Progressives tend to not care about this, because they view these taxes as falling on big bad developers and on the people rich enough to afford new housing. However, by raising the price of the cheapest new construction, it enables landlords to raise rents to higher levels without any competition from new construction. Since the vast majority of housing is existing units, and there are relatively new units, impact fees are in effect taxes on renters for the primary benefit of landlords.

Here’s a visualization. Supposed that every year, you have one new housing unit built for every 50 existing units (an optimistic assumption in California). For simplicity’s sake, assume all housing units are equal, and the city has 10,000 housing units. If new construction rents for $2,000/month, prices for existing units will not rise higher than $2,000/month because they will be undercut by new construction. This year, we would expect 200 new housing units to be built.

before

Now, let’s impose a $20,000/unit affordable housing impact fee on new construction. The cheapest new construction will rent for now is about $2,150/month. That allows landlords to raise the price for existing units to the same level. The net effect is that we raise $4,000,000/year for affordable housing construction (enough for about 8 units at California prices) and we increase landlord profits by $18,000,000/year ($150/month x 10,000 units * 12 months/year). So our “impact fee” is really a 7.5% tax on renters, and we give over 80% of the revenues generated to landlords. Is this really what we wanted to do?

after

A better approach would be to enact a much smaller tax on everyone that would generate the same amount of revenue. In this example, a 1.67% tax on rent on all units would generate the same amount of money for affordable housing, and none of the money would go to landlords.

tax

Of course, having made it clear that the cost is actually being paid for by renters, the next logical question is why we should be taxing housing in this way at all. Now, this model is clearly an oversimplification; dynamic effects are hard to predict, but it stands to reason that at least some of the cost will effectively be paid for by people selling land, since higher costs of new construction will make people less likely to build new housing, lowering the demand for land. And taxing all units does not lead to the perverse outcome of rewarding landlords for doing nothing.

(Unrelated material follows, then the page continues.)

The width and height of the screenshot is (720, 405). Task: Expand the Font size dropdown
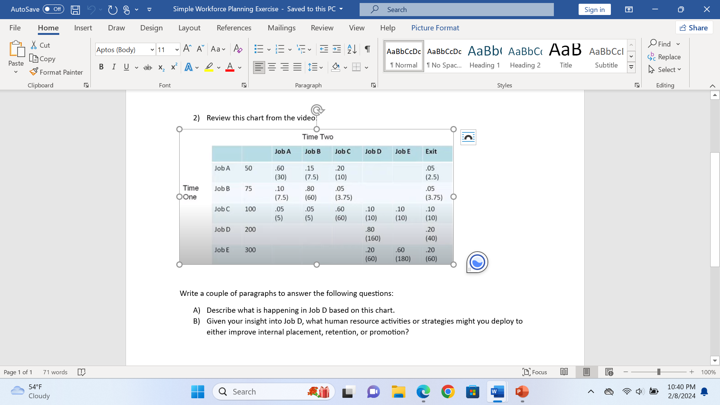177,49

But it is still logical to conclude that if you increase taxes on new housing, the cost of housing will rise. It is not revolutionary economics to say that if you want more of something, you shouldn’t tax it. Increasing the cost of new housing during a severe housing shortage is just poor policy.

Really, tying taxes or fees for public improvements to new construction in this way is not progressive at all. There’s no reason funding for affordable housing has to come from anything to do with development. The progressive way to do it would be to tax things that are bad and use the revenues to fund things that are good. A carbon tax whose revenues are used to develop affordable housing would be great. So would a congestion tax used to develop affordable housing. A broad property tax that applies to everyone would also be fine. But impact fees should be avoided if possible, unless the goal is increasing landlord profits.